I got the correct answer $7$ by taking different cases but when I applied the formula for arrangement, i.e. $$\frac{(6+3-1)!}{6!3!2}$$ I get a value which is not an integer. I divided by $6!$ and $3!$ because the diamonds and pearls are identical. Further I divided by $2$ since a necklace can be viewed from two sides.
Why am I getting a wrong answer?
Necklaces are invariant under rotation, while bracelets are invariant under rotation and reflection. You seem to be counting bracelets rather than necklaces.
If we arrange six indistinguishable diamonds and three indistinguishable pearls in a row, there are $\binom{9}{3}$ ways to select the positions of the pearls. We can join the ends of the row together to form a circle. Since there are nine objects, it would appear that there are nine linear arrangements which correspond to the same circular arrangement, once for each of the nine places we could cut the circle to obtain a linear arrangement, which would give $$\frac{1}{9}\binom{9}{3}$$ necklaces. However, this is not quite right because we can only divide by $9$ if each of the nine linear arrangements is distinct. As Ned pointed out in the comments, this is not true since there are only three distinct linear arrangements corresponding to the necklace in which each pair of pearls is separated by exactly two diamonds. Those linear arrangements are PDDPDDPDD, DPDDPDDPD, and PPDPPDPPD. Hence, dividing by $9$ counts that symmetrical necklace $1/3$ times. We want to count it once, so we must add $2/3$ to the total. Hence, there are $$\frac{1}{9}\binom{9}{3} + \frac{2}{3} = 10$$ distinct necklaces that can be formed with six indistinguishable diamonds and three indistinguishable pearls.
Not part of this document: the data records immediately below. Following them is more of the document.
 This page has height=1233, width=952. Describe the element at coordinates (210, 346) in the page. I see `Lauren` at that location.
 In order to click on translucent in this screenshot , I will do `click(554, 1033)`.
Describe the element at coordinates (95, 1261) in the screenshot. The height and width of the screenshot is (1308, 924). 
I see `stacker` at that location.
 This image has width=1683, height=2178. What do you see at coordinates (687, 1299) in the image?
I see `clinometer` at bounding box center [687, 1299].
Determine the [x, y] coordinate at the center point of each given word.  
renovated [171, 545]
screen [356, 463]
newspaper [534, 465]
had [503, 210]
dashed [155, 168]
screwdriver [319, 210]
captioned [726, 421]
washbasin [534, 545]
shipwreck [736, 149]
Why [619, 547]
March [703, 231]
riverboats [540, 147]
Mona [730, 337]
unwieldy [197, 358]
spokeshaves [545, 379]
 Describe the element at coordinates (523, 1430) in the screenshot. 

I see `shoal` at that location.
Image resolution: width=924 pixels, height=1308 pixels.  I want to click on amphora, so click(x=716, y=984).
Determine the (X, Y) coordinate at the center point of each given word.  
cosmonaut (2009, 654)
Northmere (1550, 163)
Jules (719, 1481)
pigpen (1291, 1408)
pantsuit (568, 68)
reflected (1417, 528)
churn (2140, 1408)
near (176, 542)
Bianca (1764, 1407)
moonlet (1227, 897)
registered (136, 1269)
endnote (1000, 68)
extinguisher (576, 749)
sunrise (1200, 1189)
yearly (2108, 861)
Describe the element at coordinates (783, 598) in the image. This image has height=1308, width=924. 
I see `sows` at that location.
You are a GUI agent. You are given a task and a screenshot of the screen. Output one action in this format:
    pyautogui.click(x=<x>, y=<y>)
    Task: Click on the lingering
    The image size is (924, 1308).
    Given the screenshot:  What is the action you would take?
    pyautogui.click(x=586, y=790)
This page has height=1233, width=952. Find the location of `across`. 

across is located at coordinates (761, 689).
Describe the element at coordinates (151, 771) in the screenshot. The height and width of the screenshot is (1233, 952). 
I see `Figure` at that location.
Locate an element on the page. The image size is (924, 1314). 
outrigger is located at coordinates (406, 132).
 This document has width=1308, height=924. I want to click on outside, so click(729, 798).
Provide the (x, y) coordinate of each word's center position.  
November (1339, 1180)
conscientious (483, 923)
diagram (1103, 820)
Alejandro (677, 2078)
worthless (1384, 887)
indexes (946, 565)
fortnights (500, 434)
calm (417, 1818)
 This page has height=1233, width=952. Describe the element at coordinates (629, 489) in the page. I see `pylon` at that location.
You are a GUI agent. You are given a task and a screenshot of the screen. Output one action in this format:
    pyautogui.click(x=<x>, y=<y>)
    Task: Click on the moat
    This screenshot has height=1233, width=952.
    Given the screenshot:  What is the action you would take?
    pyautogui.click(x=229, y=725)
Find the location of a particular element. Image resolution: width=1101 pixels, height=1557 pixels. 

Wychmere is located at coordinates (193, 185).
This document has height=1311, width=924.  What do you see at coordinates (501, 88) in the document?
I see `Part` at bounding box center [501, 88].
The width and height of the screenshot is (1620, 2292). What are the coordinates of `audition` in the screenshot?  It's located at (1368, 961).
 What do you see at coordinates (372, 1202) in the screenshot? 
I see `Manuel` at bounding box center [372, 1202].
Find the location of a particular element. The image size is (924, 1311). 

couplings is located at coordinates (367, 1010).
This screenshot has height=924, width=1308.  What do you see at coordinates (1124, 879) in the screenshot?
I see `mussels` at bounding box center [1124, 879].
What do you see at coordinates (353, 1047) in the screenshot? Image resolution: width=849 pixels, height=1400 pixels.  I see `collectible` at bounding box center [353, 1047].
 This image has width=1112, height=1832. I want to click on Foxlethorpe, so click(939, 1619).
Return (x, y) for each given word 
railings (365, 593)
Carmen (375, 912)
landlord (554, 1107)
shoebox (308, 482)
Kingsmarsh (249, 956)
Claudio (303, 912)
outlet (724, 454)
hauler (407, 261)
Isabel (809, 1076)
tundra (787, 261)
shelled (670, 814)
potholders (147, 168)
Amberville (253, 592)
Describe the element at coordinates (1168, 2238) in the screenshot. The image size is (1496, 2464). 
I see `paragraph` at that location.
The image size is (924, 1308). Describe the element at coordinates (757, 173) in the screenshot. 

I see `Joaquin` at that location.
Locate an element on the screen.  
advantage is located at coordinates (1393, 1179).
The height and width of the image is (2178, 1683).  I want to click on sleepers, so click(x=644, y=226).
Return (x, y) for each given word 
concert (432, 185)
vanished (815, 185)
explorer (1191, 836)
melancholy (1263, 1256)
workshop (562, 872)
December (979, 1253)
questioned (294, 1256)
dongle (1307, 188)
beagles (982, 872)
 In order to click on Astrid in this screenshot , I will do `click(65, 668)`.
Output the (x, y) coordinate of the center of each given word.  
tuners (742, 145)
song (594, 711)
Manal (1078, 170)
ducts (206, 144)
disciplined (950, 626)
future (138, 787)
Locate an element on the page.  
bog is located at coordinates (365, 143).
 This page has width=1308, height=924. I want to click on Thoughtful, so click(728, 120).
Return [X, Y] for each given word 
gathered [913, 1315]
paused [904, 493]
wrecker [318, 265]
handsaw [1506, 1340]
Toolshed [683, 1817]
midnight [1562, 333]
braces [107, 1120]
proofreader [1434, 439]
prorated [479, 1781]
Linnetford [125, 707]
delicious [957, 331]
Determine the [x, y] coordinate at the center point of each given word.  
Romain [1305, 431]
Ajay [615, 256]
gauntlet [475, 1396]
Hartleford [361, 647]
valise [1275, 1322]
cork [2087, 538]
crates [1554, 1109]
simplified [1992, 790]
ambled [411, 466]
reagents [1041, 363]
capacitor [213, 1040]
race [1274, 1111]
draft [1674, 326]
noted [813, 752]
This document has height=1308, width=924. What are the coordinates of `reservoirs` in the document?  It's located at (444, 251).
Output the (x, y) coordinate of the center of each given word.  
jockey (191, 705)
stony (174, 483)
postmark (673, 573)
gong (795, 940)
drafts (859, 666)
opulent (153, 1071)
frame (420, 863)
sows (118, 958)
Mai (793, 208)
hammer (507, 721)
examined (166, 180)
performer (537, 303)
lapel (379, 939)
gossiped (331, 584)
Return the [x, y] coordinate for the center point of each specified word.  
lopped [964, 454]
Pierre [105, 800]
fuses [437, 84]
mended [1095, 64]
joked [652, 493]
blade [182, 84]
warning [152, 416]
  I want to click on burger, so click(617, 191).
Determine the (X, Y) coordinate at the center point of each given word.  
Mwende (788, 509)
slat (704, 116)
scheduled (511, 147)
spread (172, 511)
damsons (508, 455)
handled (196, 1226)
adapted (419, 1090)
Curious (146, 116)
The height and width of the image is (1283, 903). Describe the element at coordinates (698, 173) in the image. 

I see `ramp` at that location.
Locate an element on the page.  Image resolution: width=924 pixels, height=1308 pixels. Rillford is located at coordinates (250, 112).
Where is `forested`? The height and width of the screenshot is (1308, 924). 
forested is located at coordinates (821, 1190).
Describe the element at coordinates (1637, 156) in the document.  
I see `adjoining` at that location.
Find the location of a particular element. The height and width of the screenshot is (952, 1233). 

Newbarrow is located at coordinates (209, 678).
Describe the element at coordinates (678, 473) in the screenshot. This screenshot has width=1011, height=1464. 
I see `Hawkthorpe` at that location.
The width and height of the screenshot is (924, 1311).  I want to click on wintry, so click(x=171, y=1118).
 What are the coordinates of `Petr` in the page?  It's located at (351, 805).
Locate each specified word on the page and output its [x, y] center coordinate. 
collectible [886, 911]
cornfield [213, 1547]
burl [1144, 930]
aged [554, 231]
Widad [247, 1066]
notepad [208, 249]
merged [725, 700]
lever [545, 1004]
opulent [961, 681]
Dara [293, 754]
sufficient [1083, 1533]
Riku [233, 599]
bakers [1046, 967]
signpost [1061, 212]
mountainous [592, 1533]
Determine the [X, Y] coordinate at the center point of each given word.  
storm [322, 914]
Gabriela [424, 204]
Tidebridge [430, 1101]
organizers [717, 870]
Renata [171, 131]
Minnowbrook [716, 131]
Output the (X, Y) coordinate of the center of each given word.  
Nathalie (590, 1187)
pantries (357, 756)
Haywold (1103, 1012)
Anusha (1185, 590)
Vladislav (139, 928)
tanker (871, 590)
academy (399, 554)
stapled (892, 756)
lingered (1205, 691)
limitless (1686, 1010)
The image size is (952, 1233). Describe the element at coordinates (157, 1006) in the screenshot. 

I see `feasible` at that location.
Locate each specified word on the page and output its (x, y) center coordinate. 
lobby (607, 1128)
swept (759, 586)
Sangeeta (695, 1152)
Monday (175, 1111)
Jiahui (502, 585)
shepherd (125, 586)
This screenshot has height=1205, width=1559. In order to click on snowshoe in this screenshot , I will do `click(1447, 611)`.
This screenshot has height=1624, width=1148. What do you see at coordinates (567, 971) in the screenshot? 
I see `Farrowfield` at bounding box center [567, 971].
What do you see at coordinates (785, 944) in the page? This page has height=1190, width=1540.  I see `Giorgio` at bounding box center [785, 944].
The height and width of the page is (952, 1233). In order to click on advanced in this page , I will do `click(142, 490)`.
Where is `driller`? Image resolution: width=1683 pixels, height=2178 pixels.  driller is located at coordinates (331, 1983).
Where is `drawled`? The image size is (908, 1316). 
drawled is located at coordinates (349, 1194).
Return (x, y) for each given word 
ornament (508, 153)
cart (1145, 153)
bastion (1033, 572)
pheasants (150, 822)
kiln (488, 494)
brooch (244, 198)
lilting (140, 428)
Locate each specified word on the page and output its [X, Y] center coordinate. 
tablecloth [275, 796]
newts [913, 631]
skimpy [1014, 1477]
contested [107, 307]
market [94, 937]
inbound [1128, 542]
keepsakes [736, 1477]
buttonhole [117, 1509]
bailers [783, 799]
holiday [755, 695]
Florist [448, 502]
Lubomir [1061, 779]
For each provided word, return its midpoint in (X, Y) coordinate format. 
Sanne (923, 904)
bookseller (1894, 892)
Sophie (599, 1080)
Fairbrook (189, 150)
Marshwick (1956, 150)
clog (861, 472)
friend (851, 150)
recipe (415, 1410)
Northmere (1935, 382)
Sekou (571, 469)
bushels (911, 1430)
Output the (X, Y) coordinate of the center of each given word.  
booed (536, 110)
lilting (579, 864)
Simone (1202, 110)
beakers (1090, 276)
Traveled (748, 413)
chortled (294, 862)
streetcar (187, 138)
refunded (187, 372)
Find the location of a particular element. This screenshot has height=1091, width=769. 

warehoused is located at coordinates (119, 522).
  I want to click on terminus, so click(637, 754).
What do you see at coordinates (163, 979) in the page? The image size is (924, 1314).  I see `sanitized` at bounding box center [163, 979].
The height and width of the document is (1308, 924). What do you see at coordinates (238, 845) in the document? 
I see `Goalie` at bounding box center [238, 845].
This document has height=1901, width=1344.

They are shown below.
As Ned pointed out in the comments, you cannot simply divide the number of necklaces by $2$ to obtain the number of bracelets since some bracelets are their own reflections, so you would be counting each symmetrical bracelet $1/2$ times rather than once.
Notice that the four necklaces in the top row are symmetrical with respect to the vertical axis drawn through the top pearl. Thus, each of these four necklaces is its own reflection. Each necklace which is its own reflection produces one bracelet.
On the other hand, reflecting each necklace in the second row in this axis produces a different necklace, namely the necklace in the third row in the corresponding column. Each pair of necklaces which can be obtained by reflection from each other corresponds to a single bracelet.
Hence, the number of bracelets which can be formed using six indistinguishable diamonds and three indistinguishable pearls is $$4 + \frac{6}{2} = 4 + 3 = 7$$
There are two possibilities here, rotational symmetry (necklace) or dihedral symmetry (bracelet). This is the OEIS naming convention. For the first one we have the cycle index of the cyclic group:
$$Z(C_n) = \frac{1}{n} \sum_{d|n} \varphi(d) a_d^{n/d}.$$
For second one we have the cycle index of the dihedral group
$$Z(D_n) = \frac{1}{2} Z(C_n) + \begin{cases} \frac{1}{2} a_1 a_2^{(n-1)/2} & n \text{ odd} \\ \frac{1}{4} \left( a_1^2 a_2^{n/2-1} + a_2^{n/2} \right) & n \text{ even.} \end{cases}$$
We get for $n=9$ the cycle indices
$$Z(C_9) = 1/9\,{a_{{1}}}^{9}+2/9\,{a_{{3}}}^{3}+2/3\,a_{{9}}$$
and
$$Z(D_9) = 1/18\,{a_{{1}}}^{9}+1/9\,{a_{{3}}}^{3}+1/3\,a_{{9}} +1/2\,a_{{1}}{a_{{2}}}^{4}.$$
Then by the Polya Enumeration Theorem we require
$$[D^6 P^3] Z(C_9; D+P)$$
and
$$[D^6 P^3] Z(D_9; D+P).$$
We thus get for the first case
$$\frac{1}{9} {9\choose 6} + \frac{2}{9} {3\choose 2} = 10$$
and the second one
$$\frac{1}{2} 10 + \frac{1}{2} [D^6 P^3] (D+P) (D^2+P^2)^4 \\ = 5 + \frac{1}{2} [D^6 P^2] (D^2+P^2)^4 + \frac{1}{2} [D^5 P^3] (D^2+P^2)^4 \\ = 5 + [D^3 P] (D+P)^4 = 5 + \frac{1}{2} {4\choose 3} = 7.$$